ICE cotton futures rose to their highest level in more than two weeks on Friday, poised to end a three-week losing streak as traders covered short positions after data began trickling in, with a softer dollar lending additional support.
* Cotton contracts for March (CTH6) rose 0.24 cent, or 0.4%, at 64.81 cents per lb at 11:36 a.m. ET (16:36 GMT), hitting its highest level since November 14. The contract was on track for a 1.6% weekly gain.
* "Open interest has been declining on up days, shorts are being lifted as data slowly starts to reveal the current structural and fundamental situation, which seems optimistic," said Valentin Olah, a risk management consultant at StoneX.
* The U.S. Department of Agriculture (USDA) released its export sales report for the week ended October 16, showing 175,700 running bales (RB) in 2025/26, with 179,300 RB of new sales.

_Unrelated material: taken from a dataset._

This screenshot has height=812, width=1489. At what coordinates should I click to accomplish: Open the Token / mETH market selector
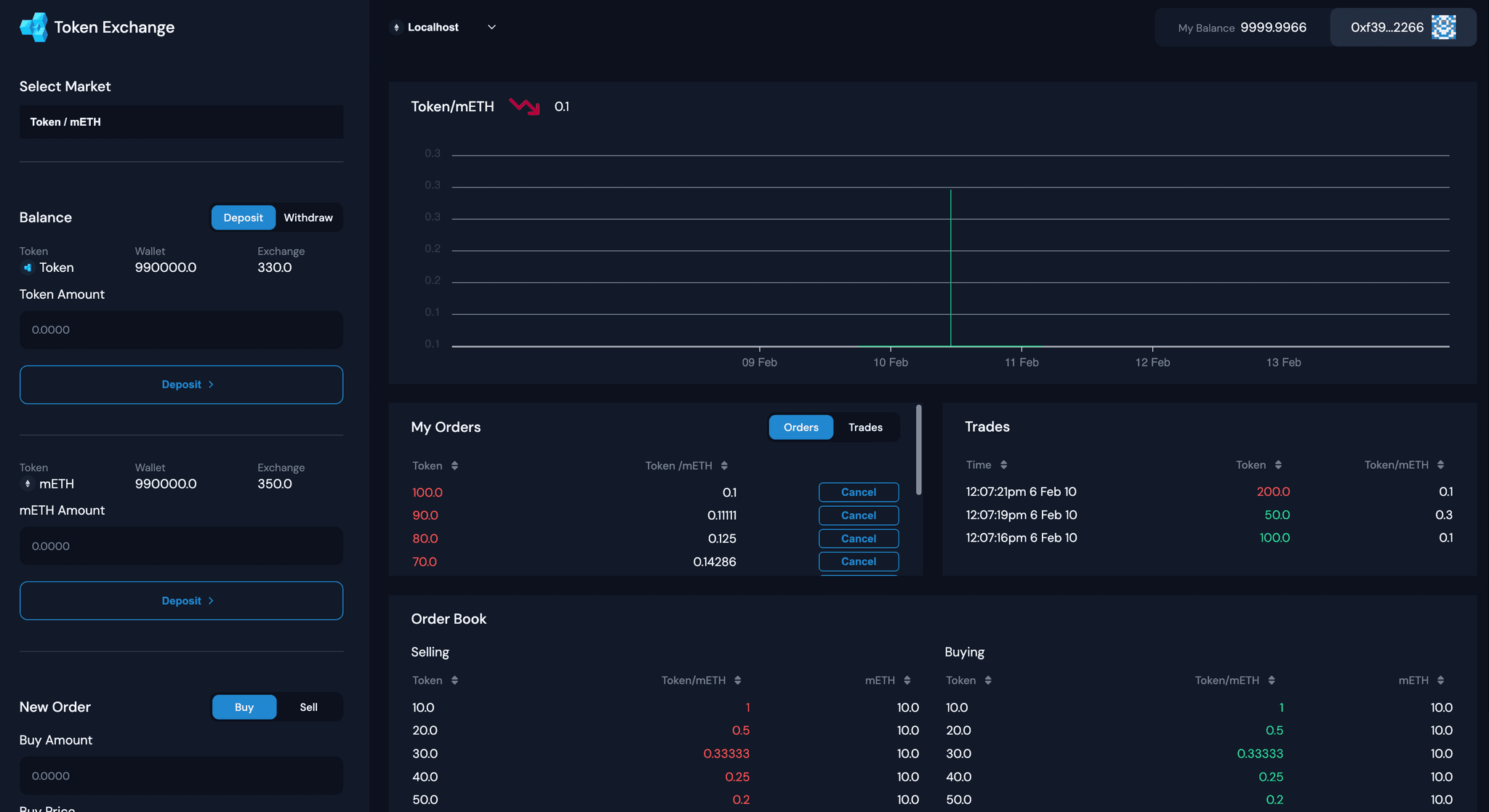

* The backlog of data was due to the 43-day U.S. government shutdown, the longest in history, which ended on November 12.
* The U.S. dollar was heading for its worst weekly performance since late July as traders increased bets that the Federal Reserve will cut rates again next month. A weaker dollar makes greenback-priced cotton more affordable for overseas buyers.
* "Cotton prices are set to end the year rangebound with a small degree of positivity as it feels saturated with the bad news," Olah added.
* The market will close early at 1:30 p.m. ET on Friday.
* In other markets, Wall Street's main indexes climbed, while futures trading came back to life following a CME Group outage that had temporarily frozen currencies, commodities and equity contracts around the globe. While Brent crude oil futures were flat, U.S. crude futures ticked higher as drawn-out Russia-Ukraine peace talks kept geopolitical risks elevated and traders kept an eye on Sunday's OPEC+ meeting for clues about potential output changes.